Direction. For all the talk about Trump’s hijacking of the Republican Party, that hijacking can mainly be confined to affect. Trump’s affect is deeply damaging to America’s social fabric, without a doubt – he has done little to nothing to tamp down the polarization of our politics, and his constant stirring of the pot simply raises hackles to ever-greater heights. Others in the Republican Party have been imitating that affect, with different results. But in terms of the future direction of the party, there is no Trumpian affect without Trump – and the party seems to be moving in a more traditional direction with regard to policy, both at home and abroad. It’s fairer to say that the Republican Party shaped Trump on policy than the opposite. And Republican willingness to humor Trump’s excesses lasts only as long as Trump is president. The inflammatory politics of Trump doesn’t translate to others, and is at least largely a reaction to the inflammatory politics of Democrats.

The same isn’t true for the Democrats. The grassroots base of the Democratic Party has been deeply radicalized; that's a continuation of the Obama years, not a reaction to Trump. Intersectionality is the future of the party, which is why its rising stars all tout the glories of divisive identity politics. The Democratic Party has embraced the rhetoric of polarization and violence the same way Trump has, except that the media has maintained the Democrats’ clean hands – a version of gaslighting that has exacerbated divisions rather than closing them. Does anyone think our partisan war will calm down with Democrats in control of Congress? Or will the Democrats keep doubling down on their most radical impulses? Remember Brett Kavanaugh, and you’ll know the answer.

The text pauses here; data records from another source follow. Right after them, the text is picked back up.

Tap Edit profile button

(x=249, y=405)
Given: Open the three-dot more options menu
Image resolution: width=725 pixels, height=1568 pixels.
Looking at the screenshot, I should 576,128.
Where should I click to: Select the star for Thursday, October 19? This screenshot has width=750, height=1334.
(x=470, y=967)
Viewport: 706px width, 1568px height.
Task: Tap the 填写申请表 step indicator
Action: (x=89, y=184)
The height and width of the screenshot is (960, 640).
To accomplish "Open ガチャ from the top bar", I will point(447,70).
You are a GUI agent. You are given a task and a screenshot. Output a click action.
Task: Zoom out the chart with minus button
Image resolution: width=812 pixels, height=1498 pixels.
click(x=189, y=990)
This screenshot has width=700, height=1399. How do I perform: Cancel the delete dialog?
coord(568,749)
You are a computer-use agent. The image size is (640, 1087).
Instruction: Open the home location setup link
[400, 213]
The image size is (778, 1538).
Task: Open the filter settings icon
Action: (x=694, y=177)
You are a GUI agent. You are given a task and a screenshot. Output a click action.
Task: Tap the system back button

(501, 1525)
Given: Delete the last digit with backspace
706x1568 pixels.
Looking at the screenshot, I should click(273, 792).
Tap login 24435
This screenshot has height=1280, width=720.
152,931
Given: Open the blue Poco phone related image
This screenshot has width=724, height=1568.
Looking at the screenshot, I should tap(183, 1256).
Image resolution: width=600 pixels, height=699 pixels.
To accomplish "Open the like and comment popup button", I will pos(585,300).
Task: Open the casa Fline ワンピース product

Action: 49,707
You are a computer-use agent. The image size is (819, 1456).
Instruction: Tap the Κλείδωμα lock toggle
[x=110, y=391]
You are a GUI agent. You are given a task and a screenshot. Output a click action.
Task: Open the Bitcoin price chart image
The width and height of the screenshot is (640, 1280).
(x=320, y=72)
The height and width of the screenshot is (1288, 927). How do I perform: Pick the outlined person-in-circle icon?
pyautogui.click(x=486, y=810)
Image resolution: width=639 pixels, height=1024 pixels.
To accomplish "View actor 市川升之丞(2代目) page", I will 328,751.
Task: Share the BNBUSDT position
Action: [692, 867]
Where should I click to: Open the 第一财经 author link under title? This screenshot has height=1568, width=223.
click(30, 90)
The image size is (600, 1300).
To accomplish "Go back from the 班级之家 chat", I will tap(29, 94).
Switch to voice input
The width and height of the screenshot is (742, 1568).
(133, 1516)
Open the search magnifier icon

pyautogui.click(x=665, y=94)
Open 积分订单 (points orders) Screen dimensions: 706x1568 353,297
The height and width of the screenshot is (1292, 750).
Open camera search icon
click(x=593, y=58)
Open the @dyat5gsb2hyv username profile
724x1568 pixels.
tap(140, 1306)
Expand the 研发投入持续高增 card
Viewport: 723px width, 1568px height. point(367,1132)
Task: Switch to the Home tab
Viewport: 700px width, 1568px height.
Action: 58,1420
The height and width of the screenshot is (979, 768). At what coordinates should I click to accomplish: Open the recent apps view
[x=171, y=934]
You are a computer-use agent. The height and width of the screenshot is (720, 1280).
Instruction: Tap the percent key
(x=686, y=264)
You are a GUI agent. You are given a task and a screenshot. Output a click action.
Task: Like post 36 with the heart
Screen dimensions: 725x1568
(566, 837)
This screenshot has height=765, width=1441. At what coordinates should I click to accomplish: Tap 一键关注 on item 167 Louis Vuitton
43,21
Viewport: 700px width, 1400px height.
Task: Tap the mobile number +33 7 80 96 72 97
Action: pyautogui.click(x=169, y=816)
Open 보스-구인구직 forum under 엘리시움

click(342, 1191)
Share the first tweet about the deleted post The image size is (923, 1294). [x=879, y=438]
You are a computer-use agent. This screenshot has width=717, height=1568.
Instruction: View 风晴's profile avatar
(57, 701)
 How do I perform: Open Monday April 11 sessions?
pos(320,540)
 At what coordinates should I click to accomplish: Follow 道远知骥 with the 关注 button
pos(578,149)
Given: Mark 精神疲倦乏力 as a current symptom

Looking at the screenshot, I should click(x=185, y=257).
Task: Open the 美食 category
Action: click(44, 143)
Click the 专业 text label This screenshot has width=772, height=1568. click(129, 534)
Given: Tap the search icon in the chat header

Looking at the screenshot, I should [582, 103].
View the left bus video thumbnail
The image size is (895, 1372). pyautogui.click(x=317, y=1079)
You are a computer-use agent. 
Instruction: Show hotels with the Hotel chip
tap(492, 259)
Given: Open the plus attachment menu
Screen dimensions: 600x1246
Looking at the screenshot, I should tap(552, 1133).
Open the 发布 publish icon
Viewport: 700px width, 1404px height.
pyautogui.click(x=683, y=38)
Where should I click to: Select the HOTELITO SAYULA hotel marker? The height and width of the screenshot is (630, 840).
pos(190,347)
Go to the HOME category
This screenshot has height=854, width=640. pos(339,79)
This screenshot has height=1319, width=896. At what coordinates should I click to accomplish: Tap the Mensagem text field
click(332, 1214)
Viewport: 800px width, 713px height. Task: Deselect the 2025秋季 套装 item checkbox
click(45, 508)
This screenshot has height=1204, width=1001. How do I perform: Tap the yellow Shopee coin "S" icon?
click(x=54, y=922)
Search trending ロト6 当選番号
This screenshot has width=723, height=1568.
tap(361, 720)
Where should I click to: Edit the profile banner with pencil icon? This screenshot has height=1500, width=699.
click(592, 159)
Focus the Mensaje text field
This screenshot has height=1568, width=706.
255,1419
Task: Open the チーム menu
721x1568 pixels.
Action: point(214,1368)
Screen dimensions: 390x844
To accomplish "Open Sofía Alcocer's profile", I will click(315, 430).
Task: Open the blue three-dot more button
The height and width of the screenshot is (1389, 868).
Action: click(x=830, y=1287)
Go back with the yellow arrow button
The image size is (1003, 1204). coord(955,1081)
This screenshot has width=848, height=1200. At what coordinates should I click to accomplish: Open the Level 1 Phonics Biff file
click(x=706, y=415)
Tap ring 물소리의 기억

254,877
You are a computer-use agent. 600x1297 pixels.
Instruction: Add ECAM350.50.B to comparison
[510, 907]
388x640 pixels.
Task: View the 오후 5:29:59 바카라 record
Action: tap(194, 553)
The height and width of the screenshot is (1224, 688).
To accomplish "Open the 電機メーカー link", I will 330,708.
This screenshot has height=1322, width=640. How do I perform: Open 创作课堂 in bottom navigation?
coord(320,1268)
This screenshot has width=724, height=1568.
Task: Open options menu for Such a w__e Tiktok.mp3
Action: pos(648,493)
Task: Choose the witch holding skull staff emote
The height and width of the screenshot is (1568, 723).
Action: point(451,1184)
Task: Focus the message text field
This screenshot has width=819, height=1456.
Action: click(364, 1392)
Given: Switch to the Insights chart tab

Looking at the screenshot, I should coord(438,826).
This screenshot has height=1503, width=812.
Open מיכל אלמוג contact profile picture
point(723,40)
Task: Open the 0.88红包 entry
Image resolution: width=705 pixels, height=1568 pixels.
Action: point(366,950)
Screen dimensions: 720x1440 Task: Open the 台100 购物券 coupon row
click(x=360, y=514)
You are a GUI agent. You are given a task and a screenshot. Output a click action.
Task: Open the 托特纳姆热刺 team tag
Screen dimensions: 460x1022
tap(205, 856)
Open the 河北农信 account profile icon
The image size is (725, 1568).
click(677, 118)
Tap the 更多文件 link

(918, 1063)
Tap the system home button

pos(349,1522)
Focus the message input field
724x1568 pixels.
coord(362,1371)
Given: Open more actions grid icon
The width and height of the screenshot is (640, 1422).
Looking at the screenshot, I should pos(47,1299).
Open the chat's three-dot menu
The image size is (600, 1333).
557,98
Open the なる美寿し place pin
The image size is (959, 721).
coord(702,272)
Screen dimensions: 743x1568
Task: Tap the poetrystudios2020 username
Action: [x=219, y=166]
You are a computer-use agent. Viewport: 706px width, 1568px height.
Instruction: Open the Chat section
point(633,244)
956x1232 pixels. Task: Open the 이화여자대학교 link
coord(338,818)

Candidates. There’s been a lot of talk about Trump from Democrats this election cycle. And there’s been a lot of slander about Rep. Ron DeSantis in Florida – all without basis. But the truly radical candidates in this election cycle are all Democrats. Arizona Senate candidate Krysten Sinema openly endorsed the idea of Americans joining the Taliban in 2003, ripped stay-at-home moms as leeches, and has spent years deriding her own state. Georgia gubernatorial candidate Stacey Abrams endorsed full scale gun confiscation. Andrew Gillum hobnobs with the radical anti-police, anti-Israel Dream Defenders, and has been bogged down in a serious federal corruption investigation in Tallahassee. Alexandria Ocasio-Cortez is a clueless socialist with a penchant for expensive shoes. Beto O’Rourke lied about driving drunk and hitting another driver on the other side of the road. This is an extraordinarily flawed and radical group of candidates. But all we’ve heard about is Trump. There’s a reason for that.

Our elections ought to be about more than a referendum on the personality of the president in power. This election won’t be. But if Democrats win, expect them to treat the election not as a referendum on Trump, but as support for their radical policies. That will be dishonest, but dishonesty has been the name of the game throughout this cycle.